NEW YORK (AP) — Shares of Yum Brands shares skidded in premarket trading Friday after the fast-food operator offered disappointing sales and earnings forecasts and an analyst recommended that investors sell their shares.
Shares lost more than 8 percent before the opening bell on Friday.
Yum Brands Inc., which runs KFC, Pizza Hut and Taco Bell worldwide, said Thursday that its revenue at stores open at least a year should be up about 4 percent in the fourth quarter, compared with a 21 percent increase last year.
In the key Chinese market, that sales metric is expected to fall 4 percent in the fourth-quarter and up about 6 percent for the full-year.
Yum Brands backed its full-year adjusted earnings forecast of $3.24 per share, which represents year-over-year growth of 13 percent. But analysts polled by FactSet expect earnings of $3.28 per share.
Jefferies analyst Andy Barish cut the stock to "Sell" based on its tempered outlook in China, where it has been heavily investing. He added that while Yum has consistently grown adjusted earnings by more than 10 percent each year, it's getting harder for the company to exceed Wall Street's expectations. That's even with better-than-expected results in the U.S. partially offsetting weakness overseas.

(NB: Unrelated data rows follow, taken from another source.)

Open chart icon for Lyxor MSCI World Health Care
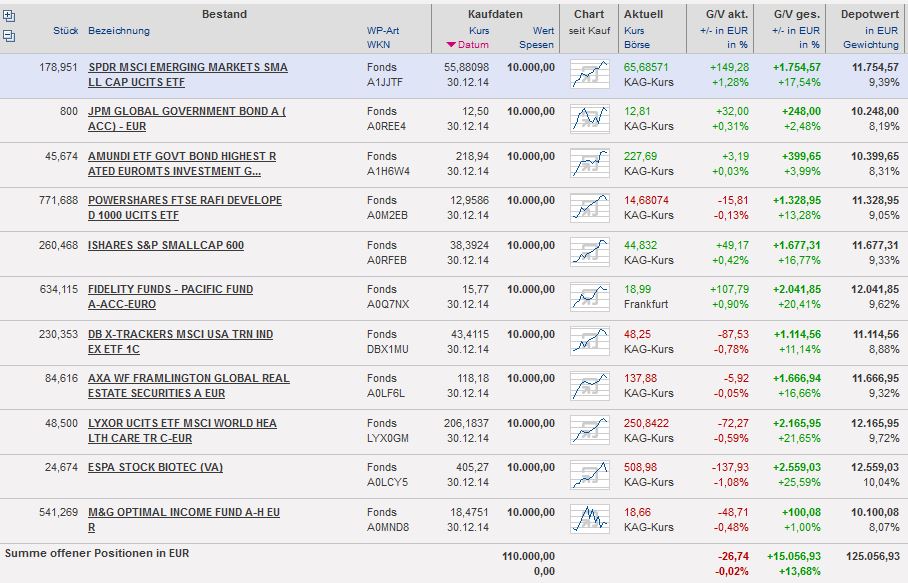 point(589,430)

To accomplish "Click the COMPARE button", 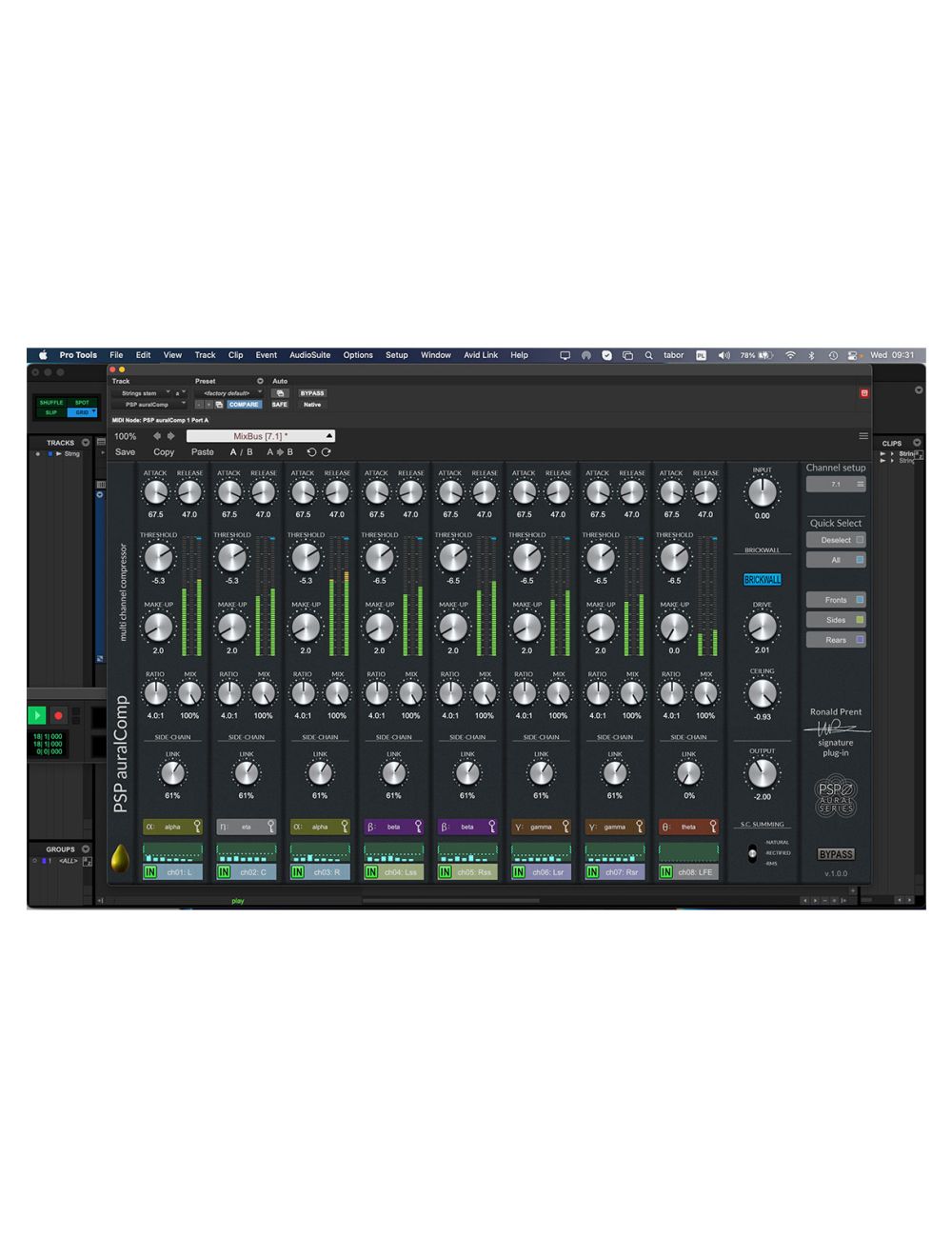I will point(245,405).
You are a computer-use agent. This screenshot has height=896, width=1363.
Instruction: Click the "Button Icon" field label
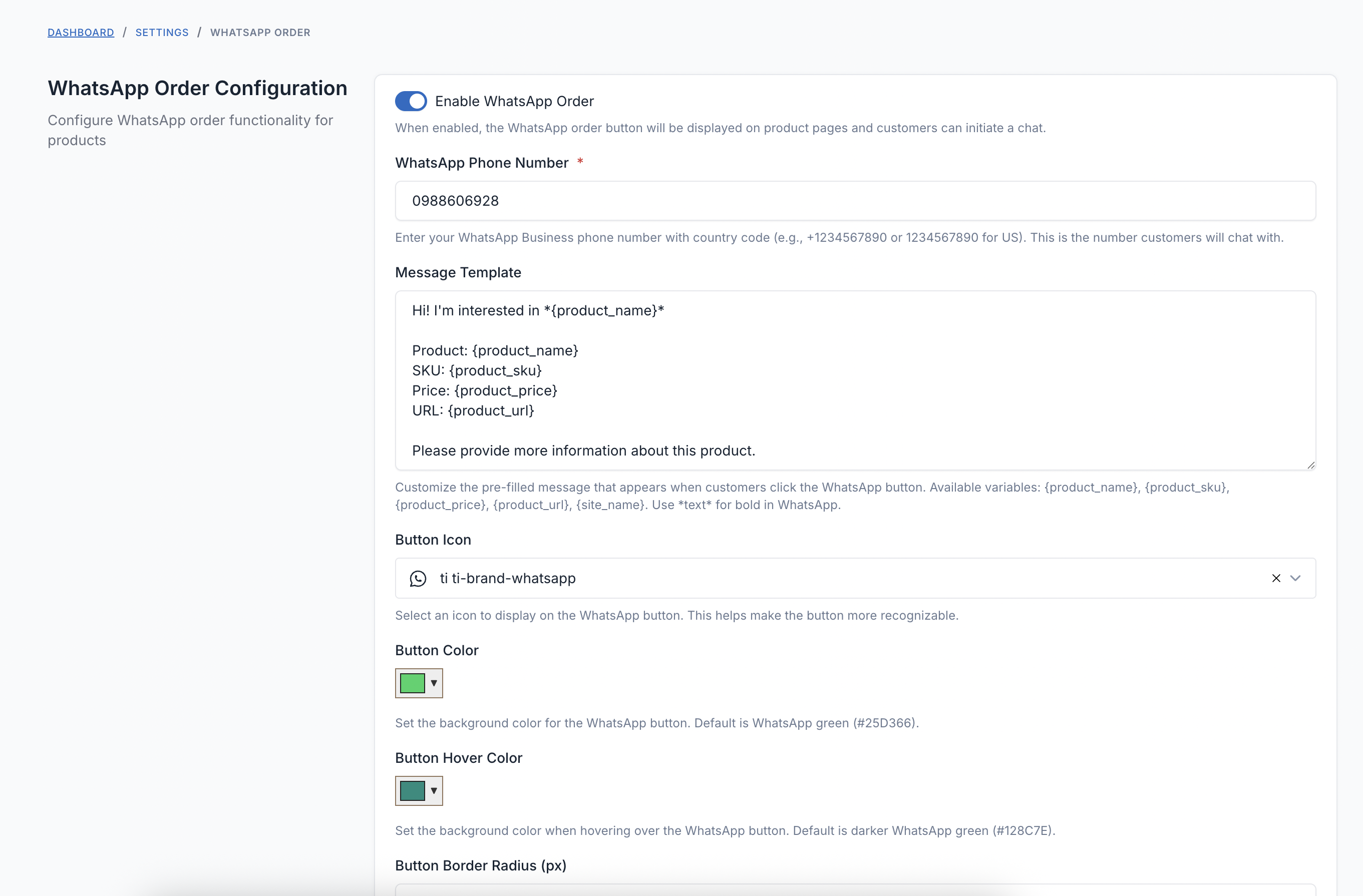(432, 540)
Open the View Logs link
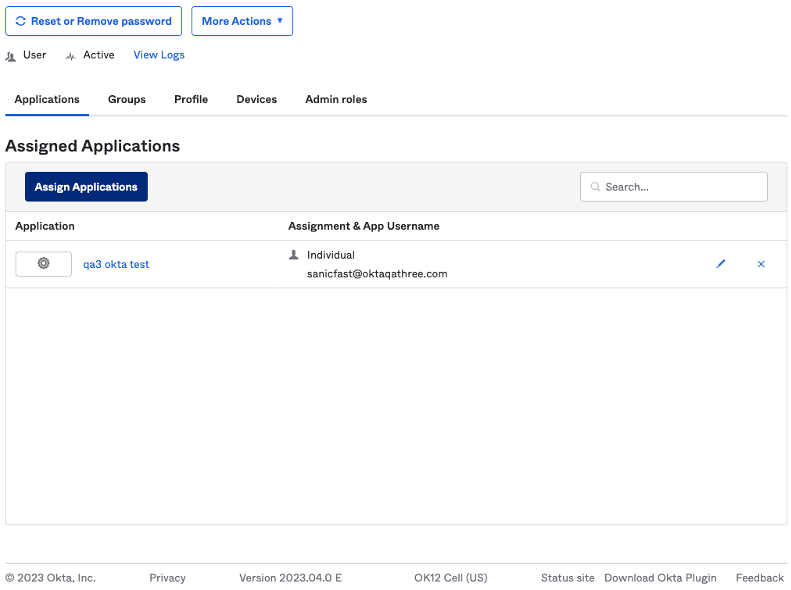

Barish said that the company still has several ways to cut costs and hold up earnings, and could also support earnings per share growth through stock buybacks. But he says investors should stay on the sidelines because of concerns about the company's Chinese business and still believes its full-year forecast could be too high for next year considering the possible risks.
Yum Brands shares dropped $6.11, or 8.2 percent, to $68.36 in premarket trading Friday after hitting a 52-week high of $74.75 in Thursday's trading.